24.3866 · Interpellanza · 2024-09-12
Cancelleria federale
La dichiarazione sull’intervento è disponibile
Wortlaut
Il corpo degli alti ufficiali superiori della Svizzera francese è stato letteralmente decimato negli ultimi tempi, con la partenza di rispettati comandanti la cui lealtà verso il Paese è stata messa in discussione semplicemente perché, per motivi non di carattere pubblico, non è stata loro rilasciata la dichiarazione di sicurezza in base al controllo di sicurezza relativo alle persone (CSP) richiesto agli ufficiali del loro grado. Molte voci, fra cui anche alcuni media di lingua tedesca, hanno espresso stupore per quelle che alcuni considerano epurazioni e per la natura a dir poco discutibile di alcune domande intime poste durante questi controlli.
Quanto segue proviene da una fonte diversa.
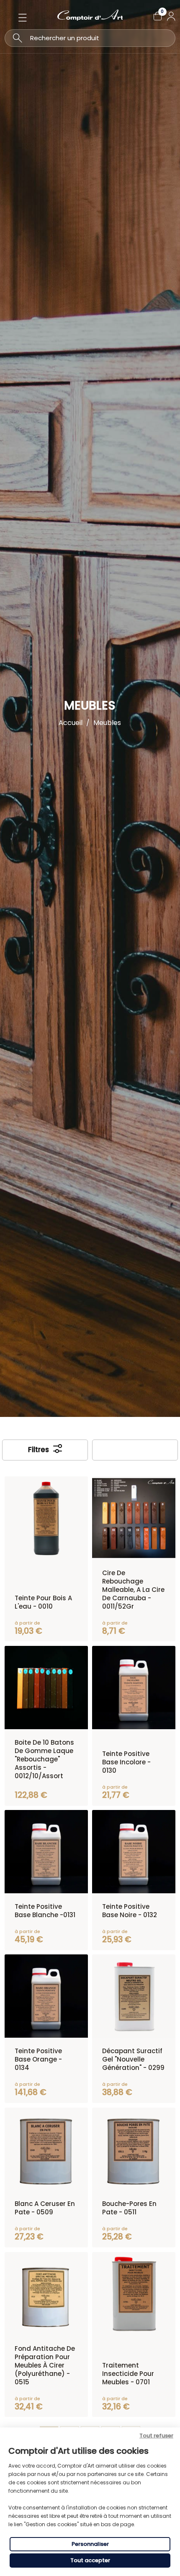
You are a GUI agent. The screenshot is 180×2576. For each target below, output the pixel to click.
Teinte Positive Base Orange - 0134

Queste circostanze quantomeno inquietanti mi inducono a porre al Consiglio federale le seguenti domande:
1. Come, da chi e con quale profilo di competenze vengono assunti i responsabili dei CSP degli alti ufficiali superiori?
2. Chi vigila sul loro lavoro?
3. Chi provvede ad assicurare, in particolare, che le domande poste o discusse durante i colloqui relativi alla sicurezza abbiano un'attinenza ragionevole con la sicurezza interna o esterna del Paese? Chi definisce i criteri di base relativi ai rischi per la sicurezza? Questi criteri sono almeno in parte oggettivi o dipendono dal giudizio di un piccolo gruppo di funzionari pubblici?
4. Come, presso chi e per quanto tempo vengono conservati i dati personali e talvolta intimi raccolti nel contesto dei CSP; chi vi ha accesso e quali sono le basi giuridiche applicabili?
5. Qual è la cerchia dei destinatari dei rapporti di sicurezza concernenti gli alti ufficiali superiori?
6. Chi ha il compito di valutare le raccomandazioni e chi è autorizzato a ordinare misure come quelle imposte agli ultimi due alti ufficiali superiori vittime del CSP?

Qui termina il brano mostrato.